Come un Virgilio post-moderno in un inferno contemporaneo, la star Gigi Veritas ci ha condotti in un più che mai vuoto Palazzo dell’Arte. La Triennale, in una nuova veste, si è trasformata in un set in cui attori e performer si muovono e agiscono. Il pubblico ha potuto assistere alla creazione di un Turbo Film direttamente dal Giardino della Triennale. Una dimensione alienante: uomini-spettatori legati a una verità filtrata dallo schermo, mentre la realtà si svolge a una manciata di metri. Sorge spontanea la riflessione sul nostro rapporto con la tecnologia e sulla percezione distorta della realtà a cui ci ha limitati.
Alterazioni Video, il collettivo fondato a Milano nel 2004 e formato da Paololuca Barbieri Marchi, Alberto Caffarelli, Andrea Masu, Giacomo Porfiri, Matteo Erenbourg, si è spinto oltre la dimensione tecnicistica: utilizzando la piattaforma Meet, privandosi di pre-produzione, produzione e post-produzione, ha realizzato il suo Turbo Film. Per definizione, «Il Turbo Film è un genere cinematografico tra gli spaghetti western e il neorealismo di YouTube. Spesso improvvisato e partecipato, richiama gli albori del cinema pur nascondendosi tra le pieghe dell’arte contemporanea».
“Nel buio ti ci devi tuffare e poi si muore.
Non le abbiamo mica fatte noi le regole
Anarchia e onde giganti”.
Gigi Veritas
Tra immagini crude, parole taglienti sussurrate e poi urlate che hanno sgranato gli occhi dei presenti, Gigi Veritas ha percorso gli spazi vuoti di Triennale incontrando personaggi simbolici. Un vero e proprio survivor che filma ridente ciò che incontra (rimandando un po’ a quella Spettacolarizzazione del dolore di cui parla Luc Boltanski).
Giungendo al Salone d’Onore, in cui lampeggia una luce fucsia, sulla scia pasoliniana, Gigi Veritas urla “Io so”. Veritas ci ha condotti lungo riflessioni sull’uomo moderno, sulla pigrizia del vivere e sulla morte nell’era Covid-19: non esiste morte eroica, perché l’unica morte concessa è su un letto di ospedale.

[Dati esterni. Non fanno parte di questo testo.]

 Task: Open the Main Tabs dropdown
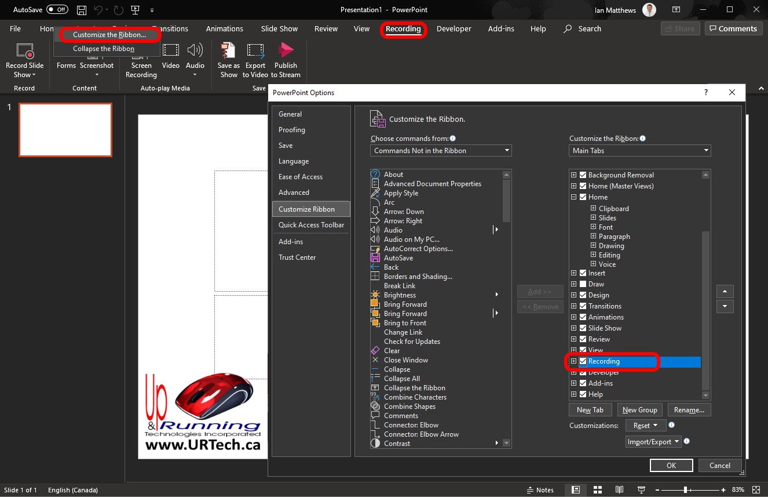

Nell’era moderna, l’uomo non può morire di morte tranquilla.
Mentre la quarta parete si sgretola, Alterazioni Video stupisce con un finale a effetto, una punch line che ha poco di politically correct. Nell’atrio di Triennale, Gigi Veritas si inserisce in una cassa da morto firmata Deliveroo e raggiunge il suo pubblico scortato da quattro rider fluorescenti. Un meme vivente. Così, Alterazioni Video tiene fede al suo credo.
Al primo comandamento del Manifesto leggiamo: «Combatti. Porta a casa le tue scene, a tutti i costi e con ogni mezzo. Non hai sempre bisogno di un permesso per girare una scena».